The report notes (on page 7) that there were 3, 631 Centres in England in 2010, and 3,116 in 2013, but "the Minister, Elizabeth Truss MP, stated in answer to a parliamentary question in May 2013 that “local authorities tell us that there have been only 35 outright closures since 2010” and that “the rest of the change is a result of reorganisations and mergers of existing centres."" Truss is found not to have addressed "directly" the recommendations of the Gross report on information-sharing, but nevertheless agrees that there has been a failure to develop cross-government working in the early years (page 46). She is quoted as claiming that there is only a single piece of longitudinal research with relevance to Children's Centre, thus ignoring the substantial National Evaluation of Sure Start which ran between 2001 and 2012 (page 8). What the committee judges to be a woolly and inadequate definition of a Children's Centre is believed, by the minister, to be "deliberately broad" (page 11) - a conclusion that the committee is "not convinced by". 

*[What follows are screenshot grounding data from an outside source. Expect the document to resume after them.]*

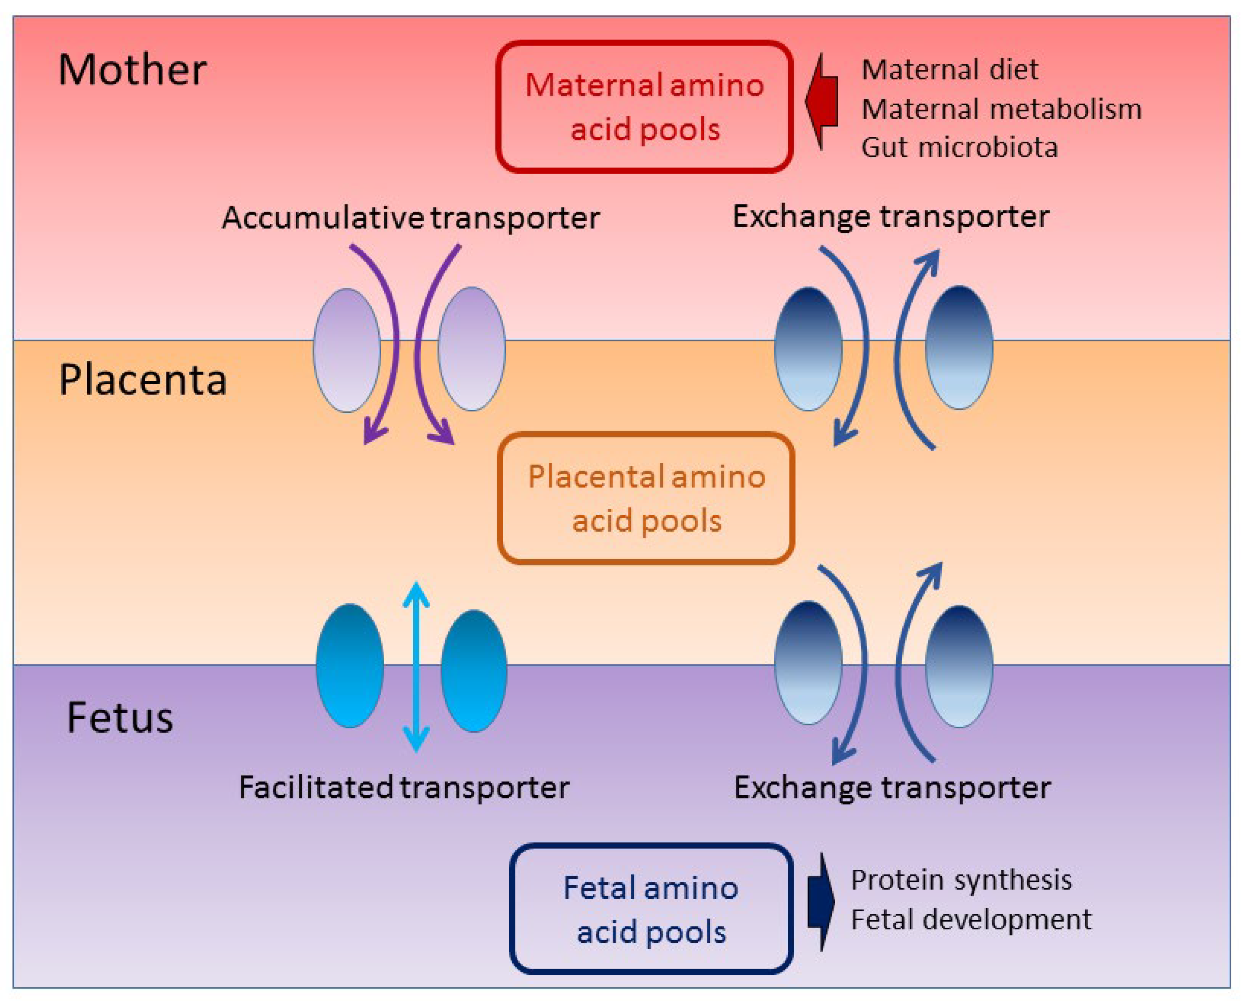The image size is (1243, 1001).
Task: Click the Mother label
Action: [x=132, y=70]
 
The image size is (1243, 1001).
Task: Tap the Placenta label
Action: [x=143, y=380]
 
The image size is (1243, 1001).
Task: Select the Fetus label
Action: [x=120, y=718]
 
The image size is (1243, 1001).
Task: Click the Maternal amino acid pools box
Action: [x=644, y=107]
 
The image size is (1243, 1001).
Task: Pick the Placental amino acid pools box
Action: [x=646, y=498]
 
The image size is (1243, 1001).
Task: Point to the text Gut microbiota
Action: [x=959, y=148]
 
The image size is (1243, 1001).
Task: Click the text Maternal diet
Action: [x=950, y=70]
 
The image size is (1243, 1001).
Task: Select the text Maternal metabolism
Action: [x=1001, y=109]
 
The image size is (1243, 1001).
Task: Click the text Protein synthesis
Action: [x=961, y=881]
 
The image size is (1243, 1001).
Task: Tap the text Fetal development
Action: [x=971, y=920]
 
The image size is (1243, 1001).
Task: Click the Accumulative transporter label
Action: [x=411, y=218]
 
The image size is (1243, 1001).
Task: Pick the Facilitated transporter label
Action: [x=404, y=787]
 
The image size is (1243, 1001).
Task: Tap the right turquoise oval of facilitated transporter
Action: [x=474, y=671]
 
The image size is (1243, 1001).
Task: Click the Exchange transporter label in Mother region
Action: [x=891, y=217]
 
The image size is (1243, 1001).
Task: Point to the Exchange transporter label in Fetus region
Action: [x=892, y=787]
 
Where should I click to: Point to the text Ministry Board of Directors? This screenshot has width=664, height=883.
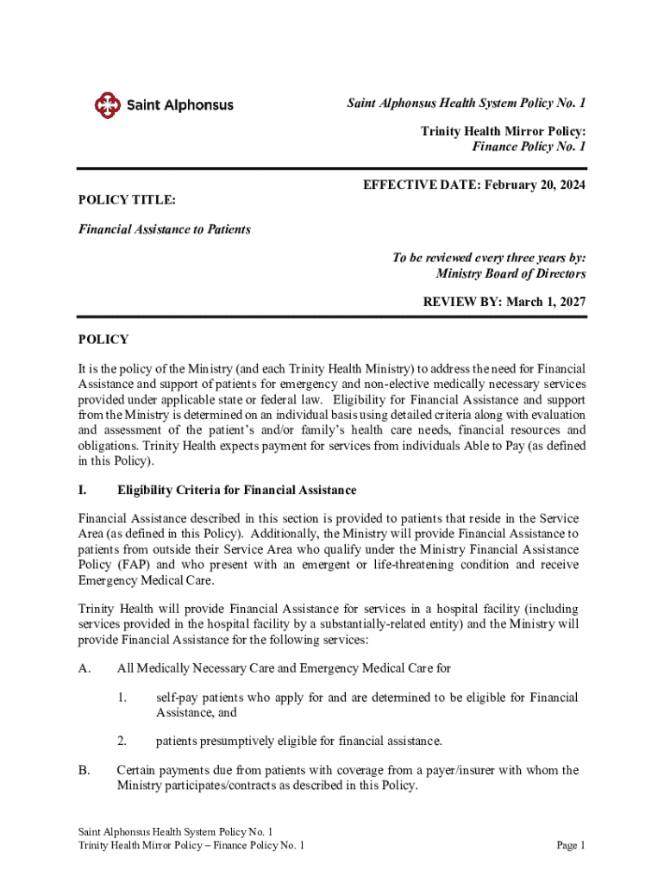pyautogui.click(x=511, y=274)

The Committee was concerned by the lack of a statutory model for the governance of the centres, yet found the minister was preparing to fiddle around with new structures rather than sort out the ones already in place, willing neither to "confirm nor deny" that she was looking into creating new Centres based on Free Schools (page 28). Truss was found to be lacking in her understanding of the early years system, evincing "no enthusiasm for maintained nursery schools; yet these are widely recognised to provide the highest quality early education and - when combined with children's centres - offer the most effective model for achieving the child outcomes the children's centres were set up to achieve" (page 45). 

"It is not enough for the Minister to articulate a vision of equality with other teachers"

Further shortcomings in effectiveness and implementation are noted by the Committee with respect to Early Years teachers; it turns out that the much-heralded involvement of TeachFirst in the early years boils down to a mere sixteen new teachers in London. The disparity between teachers in schools, with qualified teacher status, and early years teachers - which I have commented on in an earlier post - leads the committee to comment that "it is not enough for the Minister to articulate a vision of equality with other teachers–she has to set out a course of action with milestones on the way to a position where equal pay attracts equal quality."

In short, the report is far from a vote of confidence in the policies of the coalition government, or the competence of the minister. That failure of implementation is built on top of flawed foundations, laid with great ambition and good intent by New Labour, but marred by excess haste and a lack of rigorous thinking. 

Nature, of course, abhors a vacuum - and the same is true of the educational establishment. So Ofsted's vision of what a Children's Centre is has been sucked into the vacuum left by the Department for Education. That vision has an astonishing focus on numerical targets - 15 separate types of data and performance management are listed in the Inspection Handbook, for example. 

If I am correct in identifying the start of a drastic downward trend in Ofsted's rating of Children's Centres, and the Parliamentary Committee is correct in identifying a dramatic cut in funding by central government coupled with strategic muddle, then the centres are facing a serious and immediate crisis. Is the dream of a new, "permanent mainstream part of the welfare state" turning into a nightmare?